__About this task__.
Answer with nothing but the number of lines in the listing below that contain "computer".

__Material for this task__.
__________________________________________________

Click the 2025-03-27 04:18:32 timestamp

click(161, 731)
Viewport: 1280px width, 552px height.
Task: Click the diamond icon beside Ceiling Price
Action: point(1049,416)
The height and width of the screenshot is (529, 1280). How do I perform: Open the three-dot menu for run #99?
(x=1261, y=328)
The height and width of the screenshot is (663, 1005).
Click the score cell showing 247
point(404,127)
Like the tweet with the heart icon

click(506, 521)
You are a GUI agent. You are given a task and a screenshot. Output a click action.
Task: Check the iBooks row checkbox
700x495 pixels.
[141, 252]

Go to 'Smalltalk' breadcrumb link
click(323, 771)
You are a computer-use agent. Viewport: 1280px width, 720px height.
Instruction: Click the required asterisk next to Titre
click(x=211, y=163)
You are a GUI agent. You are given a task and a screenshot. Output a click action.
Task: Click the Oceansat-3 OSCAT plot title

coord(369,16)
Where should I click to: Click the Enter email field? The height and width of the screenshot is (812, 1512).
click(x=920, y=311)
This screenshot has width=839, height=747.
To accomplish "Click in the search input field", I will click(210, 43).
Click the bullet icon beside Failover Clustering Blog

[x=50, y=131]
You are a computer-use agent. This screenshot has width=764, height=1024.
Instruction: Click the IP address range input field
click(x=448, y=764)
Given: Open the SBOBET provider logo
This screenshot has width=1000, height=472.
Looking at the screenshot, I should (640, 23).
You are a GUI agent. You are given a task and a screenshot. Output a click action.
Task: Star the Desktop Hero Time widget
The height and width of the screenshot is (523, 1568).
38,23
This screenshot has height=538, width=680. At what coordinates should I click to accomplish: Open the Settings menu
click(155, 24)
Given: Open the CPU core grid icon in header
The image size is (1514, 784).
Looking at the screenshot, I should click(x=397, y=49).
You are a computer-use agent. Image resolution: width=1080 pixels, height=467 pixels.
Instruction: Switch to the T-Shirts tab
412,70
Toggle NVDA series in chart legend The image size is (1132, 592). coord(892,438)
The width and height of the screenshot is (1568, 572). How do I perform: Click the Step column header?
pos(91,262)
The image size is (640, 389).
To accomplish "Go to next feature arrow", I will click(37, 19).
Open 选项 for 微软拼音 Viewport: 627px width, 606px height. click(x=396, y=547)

__________________________________________________

__Result of the task__.
3